Boarding: Snowpark und Funpark

Perfekt sind wenige der zahllosen Fun- und Snowparks.

Woran man Qualität erkennt

Entscheidend für die Qualität des Parks ist nicht zuletzt Art und Häufigkeit der Wartung. Manche Regionen beschränken sich darauf, den Park mit den ersten Schneefällen fertig zu stellen – und dann zu ignorieren. Doch ohne tägliche Präparierung durch darauf spezialisierte Pistenarbeiter wird der Fun- zum Frustpark. Kicker müssen regelmäßig „geshapt“ werden, damit sich keine tiefen Spuren am Table bilden.

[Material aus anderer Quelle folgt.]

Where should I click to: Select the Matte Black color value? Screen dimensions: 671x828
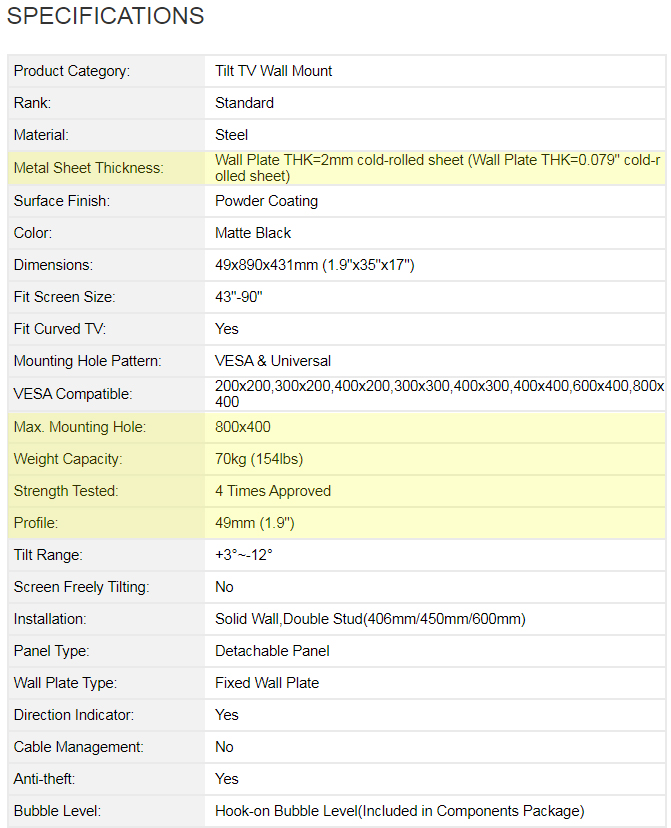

Die Erfahrung der Pistenarbeiter soll dabei nicht unterschätzt werden. Funparks und speziell die Kicker müssen vor Saisonbeginn und auch während der Saison regelmäßig präpariert, getestet und verbessert werden. „Beim ersten Jump trotz vorsichtigem Anlauf mit enormer Air über den Vorbau segeln, um schließlich im Flat zu zerschellen, das hat fast jeder schon mal erlebt“, verrät Freeskier Hasi. Um dieses Sicherheitsrisiko zu minimieren, muss das Verhältnis zwischen Anlauf, Tisch und Aufsprung stimmen.

An Top-Snowparks wird nicht nur bei Schnee gearbeitet, sondern es werden schon im Sommer die notwendigen Vorbereitungen getroffen. Dort wird schon lange vor dem ersten Schnee durch Erdarbeiten die Grundform der Kicker gestaltet. Eine Halfpipe ohne Erdbewegungen ist ohne Schneemassen nahezu unmöglich. Doch leider gibt’s Skizentren, die mit Funparks werben, die oft die halbe Saison wegen Schneemangels nicht funktionstüchtig sind.

Ein Funpark sollte – auch daran wird in wirklich guten österreichischen Parks gedacht – sonnig gelegen sein. Es steigert nicht nur das geliebte chillige Flair, sondern hat auch praktische Gründe. Der Park wäre ansonsten im Winter fast immer pickelhart, was bei Stürzen fatal wäre. Zudem erleichtern bessere Lichtverhältnisse die sichere Landung. Zwar wird es dann auch im Frühling schneller matschig und extrem warm. Doch genau bei den „Spring Sessions“ erreicht der Chillfaktor seinen Höhepunkt.

Selbstverständlich ist ein Funpark ohne eigenen Lift unbeliebt. Wer mit speziellen Parkboards unterwegs ist, will nicht zuerst über eine Piste carven. Alle wollen nach jeder Fahrt schnell wieder oben sein, um den Trick nochmals zu probieren. Zu all diesen Voraussetzungen kommt im Optimalfall noch eine, die sich nicht in Zahlen und Fakten fassen lässt. Das kann die besondere Atmosphäre, ein bestimmter Event oder ein einmaliges Obstacle sein. Und manchmal reicht ein einziger toller Jump mit entsprechend telegenem Hintergrund, um einen schlichten Park Kult werden zu lassen.